-------- Brano da leggere --------

Il risultato è l'imposizione del metodo scientifico
come unico attendibile e l'eliminazione della pluralità,
che porta a una sorta di uniformità paralizzante.
L'anarchico come è concepito da Feyerabend si oppone
a quelli che vengono proposti come principi universali o
leggi Universali quali Ragione, Giustizia, Dovere, Verità,
per prendere in considerazione altri tipi di pensiero, di
tradizioni, poiché egli "non ha alcuno scrupolo
a difendere anche l'asserzione più trita o più
mostruosa" (ibid.,155). Sembra che l'anarchico voglia
introdurre tutta una serie di fattori che normalmente la
cultura scientifica non considera o considera come inutili
al progresso della scienza stessa [8].
L'anarchico epistemologico cercherà, dunque di scardinare
il mito della Scienza e del Metodo per sostenere la pari
dignità all'interno di questa di altre tradizioni
e forme di sapere [9] che concorrono tutte a dare il loro
contributo alla piena realizzazione dell'uomo.
Questo è un concetto che implica l'annullamento di
ogni genere di autorità all'interno della ricerca
epistemologica per far posto a teorie che "dimostrano
che la scienza non è l'unica via per acquisire la
conoscenza, che ci sono alternative e che le alternative
possono riuscire laddove la scienza ha fallito" (Feyerabend
2001, 92).
Nella scienza e nel suo campo rientrano concezioni irrazionali,
caos, deviazioni, errori, che aiutano questa a progredire.
Senza questi fattori, con tutta probabilità, il campo
del sapere umano non avanzerebbe e la scienza stessa rischierebbe
di essere spazzata via proprio a causa della mancanza di
quei stessi fattori che l'hanno portata a certi risultati:
"la scienza è molto più 'trascurata'
e 'irrazionale' della sua immagine metodologica" (Feyerabend
2002, 146). Feyerabend propone l'utilizzo della non-scienza
a fianco della scienza [10] e a garantire il tramite, lo
scambio tra quest'ultima e le altre concezioni non scientifiche
sarà proprio l'anarchismo.

-------- Materiale fornito --------

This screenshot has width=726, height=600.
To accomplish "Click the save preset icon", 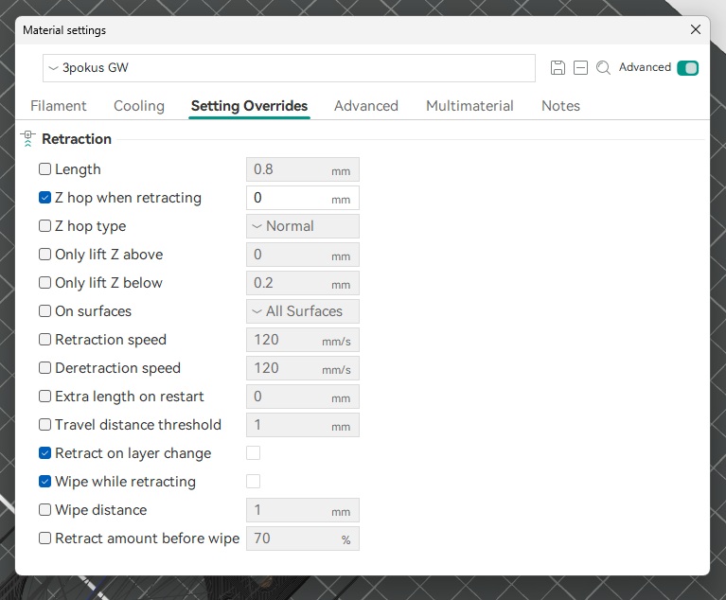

--------

→ **Serie di esercizi**
1) Sapresti riassumere in due frasi il brano sull'anarchismo di Feyerabend?
2) Puoi restituire senza alcuna modifica il passo del brano sull'anarchismo di Feyerabend che comincia dalle parole "L'anarchico epistemologico cercherà, dunque" e si ferma dopo "piena realizzazione dell'uomo."?
Le righe qui non hanno alcun ruolo.

→ **Soluzioni degli esercizi**
1) L'anarchico concepito da Feyerabend si oppone ai principi universali e al mito della Scienza e del Metodo, per sostenere la pari dignità di altre tradizioni e forme di sapere. Poiché concezioni irrazionali, caos, deviazioni ed errori aiutano la scienza a progredire, Feyerabend propone di affiancarle la non-scienza, affidando all'anarchismo lo scambio tra le due.

2)
L'anarchico epistemologico cercherà, dunque di scardinare
il mito della Scienza e del Metodo per sostenere la pari
dignità all'interno di questa di altre tradizioni
e forme di sapere [9] che concorrono tutte a dare il loro
contributo alla piena realizzazione dell'uomo.